- [WHAT YOU WILL DO]:
A) According to the biography of Ali El Hammami, which prominent anticolonial figure did he share an apartment with in Moscow?
B) Pick up the biography of Ali El Hammami after its final sentence and continue writing it.

- [PASSAGE PROVIDED]:
• • • • • • •
- Born: 1902 Tiaret, Algeria
- Died: December 12, 1949 (aged 46–47) Karachi, Pakistan
- Occupation(s): Teacher, writer
- Known for: Anticolonial activism, advocacy of Maghreb unity
- Notable work: Idriss (novel)
- Movement: North African Star; Arab Maghreb Bureau

= Ali El Hammami =

Ali El Hammami (1902–1949) was an Algerian intellectual, anticolonial activist, and advocate for Maghreb unity. Born in Tiaret, Algeria, he devoted his life from an early age to the struggle against French and Spanish colonialism in North Africa.

== Biography ==
Born in 1902 into a family from Tiaret, Ali El Hammami accompanied his parents on a pilgrimage to Mecca during his childhood. Upon their return, the family briefly settled in Alexandria, where he continued his education. After the death of his parents, he became actively involved in anticolonial activities and left Egypt to join resistance movements in Morocco.

=== Early anticolonial engagement ===
In the 1920s, Ali El Hammami took part in independence struggles alongside Emir Abdelmalek, the son of Emir Abdelkader, and Emir Abdelkrim El-Khattabi in the Moroccan Rif. In 1924, he led a delegation to Moscow, where he met several prominent figures of the global anticolonial movement, including Ho Chi Minh, with whom he shared an apartment. This period marked the beginning of his international commitment to the independence of the Maghreb and the Muslim world.

=== Activities in Europe ===
Settling in Paris in the 1920s, El Hammami joined nationalist circles and helped found the North African Star, the first Algerian nationalist organization, alongside figures such as Abdelkader Hadj Ali and Mahmoud Ben Lekhal. He also collaborated with resistance publications in Europe and participated in anticolonial international networks. In 1935, he moved to the Middle East but faced numerous hardships and persecutions. With the assistance of Emir Shakib Arslan, he eventually obtained refugee status in the region.
• • • • • • •
- [SUPPLIED MATERIAL]:
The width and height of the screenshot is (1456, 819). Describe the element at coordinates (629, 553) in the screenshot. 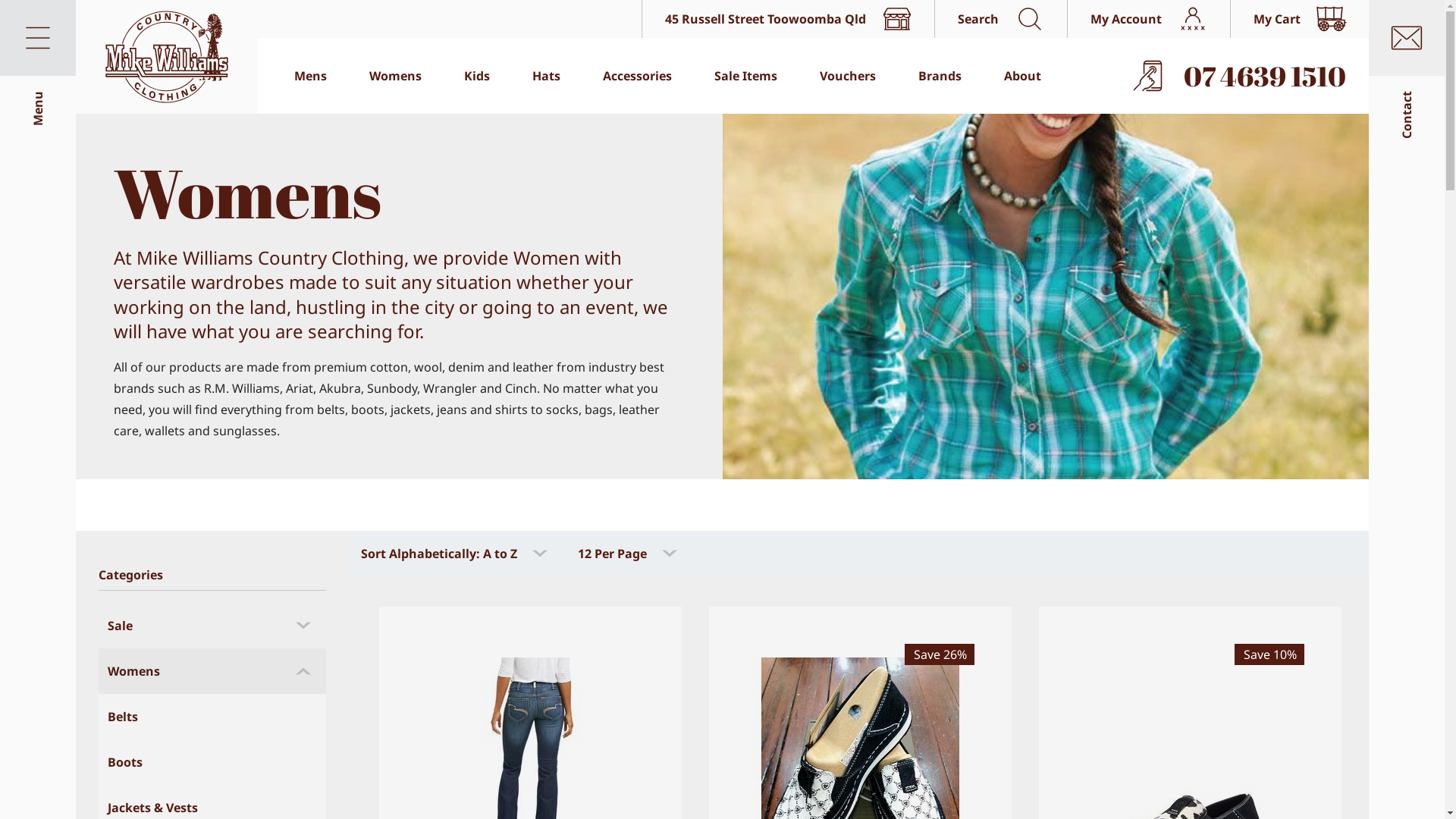

I see `'12 Per Page'` at that location.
• • • • • • •
- [FINAL RESULTS]:
A) Ho Chi Minh

B)
=== Involvement in the Middle East ===
During his stay in the Middle East, from 1935 to 1946, El Hammami taught history and geography in Baghdad. In 1946, he moved to Cairo and took part in founding the Arab Maghreb Bureau, together with Emir Abdelkrim El-Khattabi and other Maghrebi nationalist intellectuals. The bureau aimed to coordinate liberation efforts across the Maghreb.

=== Death and legacy ===
In 1949, El Hammami was appointed by the UDMA of Ferhat Abbas to represent Algeria at the Islamic Economic Congress in Karachi, where he strongly denounced colonialism. He died on December 12, 1949, in a plane crash in Pakistan, along with Mohammed Benaboud and Habib Thameur, delegates from Morocco and Tunisia, respectively. His death caused deep emotion in Algeria, where he was buried in the Sidi M'hamed Cemetery in Algiers. His funeral became a national demonstration, symbolizing the unity of all Algerian political movements of the time.

== Works ==
El Hammami authored several articles and essays addressing the fight against colonialism. His major work, the novel Idriss, stands as both an indictment of colonialism and a plea for Maghreb unity. In it, he emphasized the importance of solidarity among Maghrebi peoples in their struggle against colonial powers. Besides Idriss, he also wrote biographical studies on figures of Maghrebi history such as Ibn Khaldun and Emir Abdelkader, though many of his manuscripts were lost upon his death.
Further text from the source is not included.